[Stored data]

----

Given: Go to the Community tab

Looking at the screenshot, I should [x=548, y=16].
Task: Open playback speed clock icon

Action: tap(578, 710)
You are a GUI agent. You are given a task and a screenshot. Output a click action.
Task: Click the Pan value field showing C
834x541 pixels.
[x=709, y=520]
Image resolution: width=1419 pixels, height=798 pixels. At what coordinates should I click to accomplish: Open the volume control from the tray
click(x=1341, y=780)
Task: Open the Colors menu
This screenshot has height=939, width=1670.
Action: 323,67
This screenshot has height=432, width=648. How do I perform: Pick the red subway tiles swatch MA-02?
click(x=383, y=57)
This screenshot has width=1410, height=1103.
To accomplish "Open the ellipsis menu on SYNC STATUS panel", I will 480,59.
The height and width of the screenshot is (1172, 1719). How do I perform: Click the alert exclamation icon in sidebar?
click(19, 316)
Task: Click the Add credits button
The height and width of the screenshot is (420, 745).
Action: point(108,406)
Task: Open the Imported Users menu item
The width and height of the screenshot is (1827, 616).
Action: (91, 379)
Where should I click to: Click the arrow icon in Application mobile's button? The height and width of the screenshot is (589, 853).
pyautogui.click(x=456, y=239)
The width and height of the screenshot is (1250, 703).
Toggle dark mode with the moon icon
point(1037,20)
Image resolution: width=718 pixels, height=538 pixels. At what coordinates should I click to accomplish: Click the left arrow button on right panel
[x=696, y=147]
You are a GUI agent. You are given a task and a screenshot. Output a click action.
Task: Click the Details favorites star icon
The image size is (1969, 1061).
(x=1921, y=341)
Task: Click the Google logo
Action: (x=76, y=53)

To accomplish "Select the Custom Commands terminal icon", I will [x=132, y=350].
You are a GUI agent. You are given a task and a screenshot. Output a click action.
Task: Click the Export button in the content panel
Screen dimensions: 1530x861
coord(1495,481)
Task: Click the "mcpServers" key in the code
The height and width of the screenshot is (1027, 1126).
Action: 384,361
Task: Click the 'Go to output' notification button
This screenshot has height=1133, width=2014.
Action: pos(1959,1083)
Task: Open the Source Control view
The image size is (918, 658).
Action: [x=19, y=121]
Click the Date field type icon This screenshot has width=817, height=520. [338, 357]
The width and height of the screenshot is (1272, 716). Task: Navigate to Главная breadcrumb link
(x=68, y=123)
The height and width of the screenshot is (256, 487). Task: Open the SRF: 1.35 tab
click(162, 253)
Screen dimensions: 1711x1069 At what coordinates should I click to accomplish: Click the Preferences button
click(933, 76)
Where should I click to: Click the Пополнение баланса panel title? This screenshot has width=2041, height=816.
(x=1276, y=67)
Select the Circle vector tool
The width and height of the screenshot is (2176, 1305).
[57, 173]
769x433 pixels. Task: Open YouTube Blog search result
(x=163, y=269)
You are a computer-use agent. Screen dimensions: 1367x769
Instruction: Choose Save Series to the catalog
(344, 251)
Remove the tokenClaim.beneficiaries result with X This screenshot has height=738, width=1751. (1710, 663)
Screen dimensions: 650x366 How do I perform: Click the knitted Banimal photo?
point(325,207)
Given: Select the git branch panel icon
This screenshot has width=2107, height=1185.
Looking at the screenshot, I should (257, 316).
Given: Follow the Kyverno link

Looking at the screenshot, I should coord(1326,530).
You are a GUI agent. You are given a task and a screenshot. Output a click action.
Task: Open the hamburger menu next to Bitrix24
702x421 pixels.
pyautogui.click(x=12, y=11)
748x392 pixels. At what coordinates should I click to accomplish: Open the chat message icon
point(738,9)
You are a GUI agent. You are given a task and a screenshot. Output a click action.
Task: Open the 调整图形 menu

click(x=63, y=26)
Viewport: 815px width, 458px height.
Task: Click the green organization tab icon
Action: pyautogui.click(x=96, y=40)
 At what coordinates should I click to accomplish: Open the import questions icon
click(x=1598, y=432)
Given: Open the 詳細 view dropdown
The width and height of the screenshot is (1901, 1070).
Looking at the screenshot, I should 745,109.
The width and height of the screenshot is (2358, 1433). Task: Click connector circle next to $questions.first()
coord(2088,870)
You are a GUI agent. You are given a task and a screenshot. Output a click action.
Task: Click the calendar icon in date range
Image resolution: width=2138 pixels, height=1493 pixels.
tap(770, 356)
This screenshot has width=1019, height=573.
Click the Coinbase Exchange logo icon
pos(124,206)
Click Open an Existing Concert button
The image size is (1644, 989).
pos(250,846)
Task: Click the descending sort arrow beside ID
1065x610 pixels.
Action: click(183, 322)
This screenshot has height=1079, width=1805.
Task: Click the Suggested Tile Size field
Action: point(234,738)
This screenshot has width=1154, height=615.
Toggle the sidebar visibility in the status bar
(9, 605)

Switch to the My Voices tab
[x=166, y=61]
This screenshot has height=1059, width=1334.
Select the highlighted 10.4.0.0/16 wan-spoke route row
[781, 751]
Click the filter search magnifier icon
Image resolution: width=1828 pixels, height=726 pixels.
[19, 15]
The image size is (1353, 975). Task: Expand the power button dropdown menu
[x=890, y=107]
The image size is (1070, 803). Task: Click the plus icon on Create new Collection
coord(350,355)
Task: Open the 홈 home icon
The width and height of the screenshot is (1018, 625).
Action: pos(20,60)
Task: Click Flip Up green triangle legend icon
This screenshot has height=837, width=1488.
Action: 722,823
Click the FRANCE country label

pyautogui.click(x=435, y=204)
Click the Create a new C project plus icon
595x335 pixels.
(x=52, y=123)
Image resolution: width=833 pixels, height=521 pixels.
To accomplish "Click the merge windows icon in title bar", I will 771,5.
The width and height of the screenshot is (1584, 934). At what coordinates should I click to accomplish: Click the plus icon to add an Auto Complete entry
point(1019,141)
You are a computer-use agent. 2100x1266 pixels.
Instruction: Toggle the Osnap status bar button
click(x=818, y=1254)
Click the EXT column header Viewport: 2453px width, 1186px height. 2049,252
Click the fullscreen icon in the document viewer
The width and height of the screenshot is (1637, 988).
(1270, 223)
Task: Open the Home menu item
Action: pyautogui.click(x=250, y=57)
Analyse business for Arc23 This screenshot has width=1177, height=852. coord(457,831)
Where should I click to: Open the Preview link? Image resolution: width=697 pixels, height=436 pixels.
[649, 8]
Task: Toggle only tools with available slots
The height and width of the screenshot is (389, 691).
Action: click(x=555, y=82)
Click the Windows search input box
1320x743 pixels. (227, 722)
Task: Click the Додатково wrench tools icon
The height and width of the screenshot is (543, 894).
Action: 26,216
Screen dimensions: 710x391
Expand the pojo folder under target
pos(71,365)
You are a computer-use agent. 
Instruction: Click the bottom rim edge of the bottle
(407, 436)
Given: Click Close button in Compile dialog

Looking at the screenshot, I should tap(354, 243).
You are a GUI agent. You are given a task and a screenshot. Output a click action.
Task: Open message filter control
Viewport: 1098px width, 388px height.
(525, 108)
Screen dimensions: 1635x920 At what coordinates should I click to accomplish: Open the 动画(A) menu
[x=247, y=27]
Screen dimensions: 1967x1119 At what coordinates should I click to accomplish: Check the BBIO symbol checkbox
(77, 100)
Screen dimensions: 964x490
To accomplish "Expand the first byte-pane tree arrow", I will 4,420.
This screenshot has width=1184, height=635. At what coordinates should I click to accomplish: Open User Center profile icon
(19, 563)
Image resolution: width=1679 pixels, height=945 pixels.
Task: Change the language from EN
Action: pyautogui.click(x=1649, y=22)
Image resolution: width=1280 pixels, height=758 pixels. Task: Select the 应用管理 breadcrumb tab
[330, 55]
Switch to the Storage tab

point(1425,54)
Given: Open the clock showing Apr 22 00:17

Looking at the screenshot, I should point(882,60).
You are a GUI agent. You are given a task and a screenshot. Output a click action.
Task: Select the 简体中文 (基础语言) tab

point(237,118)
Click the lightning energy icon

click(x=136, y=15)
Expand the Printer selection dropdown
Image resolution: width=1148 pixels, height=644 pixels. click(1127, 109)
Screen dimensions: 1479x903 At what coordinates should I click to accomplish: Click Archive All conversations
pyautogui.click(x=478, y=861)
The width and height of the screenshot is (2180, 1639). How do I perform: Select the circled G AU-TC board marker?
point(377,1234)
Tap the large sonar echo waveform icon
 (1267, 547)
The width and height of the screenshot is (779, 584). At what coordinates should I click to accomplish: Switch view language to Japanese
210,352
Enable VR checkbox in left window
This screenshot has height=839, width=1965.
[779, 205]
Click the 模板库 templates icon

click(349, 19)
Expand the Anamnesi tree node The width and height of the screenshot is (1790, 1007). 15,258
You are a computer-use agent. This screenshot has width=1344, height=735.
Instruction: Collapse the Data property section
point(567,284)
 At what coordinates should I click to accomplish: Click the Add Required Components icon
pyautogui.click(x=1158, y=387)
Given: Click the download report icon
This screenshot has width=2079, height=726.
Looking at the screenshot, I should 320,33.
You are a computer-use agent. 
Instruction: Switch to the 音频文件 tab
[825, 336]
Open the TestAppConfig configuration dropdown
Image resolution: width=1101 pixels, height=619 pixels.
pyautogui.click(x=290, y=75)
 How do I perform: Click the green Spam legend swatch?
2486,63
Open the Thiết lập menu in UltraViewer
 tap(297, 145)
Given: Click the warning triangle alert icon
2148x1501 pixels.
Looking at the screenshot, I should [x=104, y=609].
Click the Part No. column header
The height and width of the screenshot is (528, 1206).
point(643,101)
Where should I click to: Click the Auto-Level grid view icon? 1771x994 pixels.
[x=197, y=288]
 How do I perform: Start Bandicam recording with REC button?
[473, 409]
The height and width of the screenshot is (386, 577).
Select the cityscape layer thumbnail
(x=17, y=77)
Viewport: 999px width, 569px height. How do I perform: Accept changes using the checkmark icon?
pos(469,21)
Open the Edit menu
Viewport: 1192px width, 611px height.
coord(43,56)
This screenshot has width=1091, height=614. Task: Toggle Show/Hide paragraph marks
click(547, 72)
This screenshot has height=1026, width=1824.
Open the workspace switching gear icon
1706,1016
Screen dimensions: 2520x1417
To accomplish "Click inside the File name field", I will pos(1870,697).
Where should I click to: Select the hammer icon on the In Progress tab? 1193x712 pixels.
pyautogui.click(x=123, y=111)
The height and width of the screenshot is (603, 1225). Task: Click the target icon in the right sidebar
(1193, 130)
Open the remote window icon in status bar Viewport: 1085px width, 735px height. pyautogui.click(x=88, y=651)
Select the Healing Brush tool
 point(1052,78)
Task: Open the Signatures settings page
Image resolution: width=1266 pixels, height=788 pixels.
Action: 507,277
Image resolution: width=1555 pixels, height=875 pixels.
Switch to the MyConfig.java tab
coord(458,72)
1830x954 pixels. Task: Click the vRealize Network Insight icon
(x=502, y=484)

----

> **Assignment**: Copy out every line in the records where the word "triangle" is found.

> **Response**:
Task: Click Flip Up green triangle legend icon
Given: Click the warning triangle alert icon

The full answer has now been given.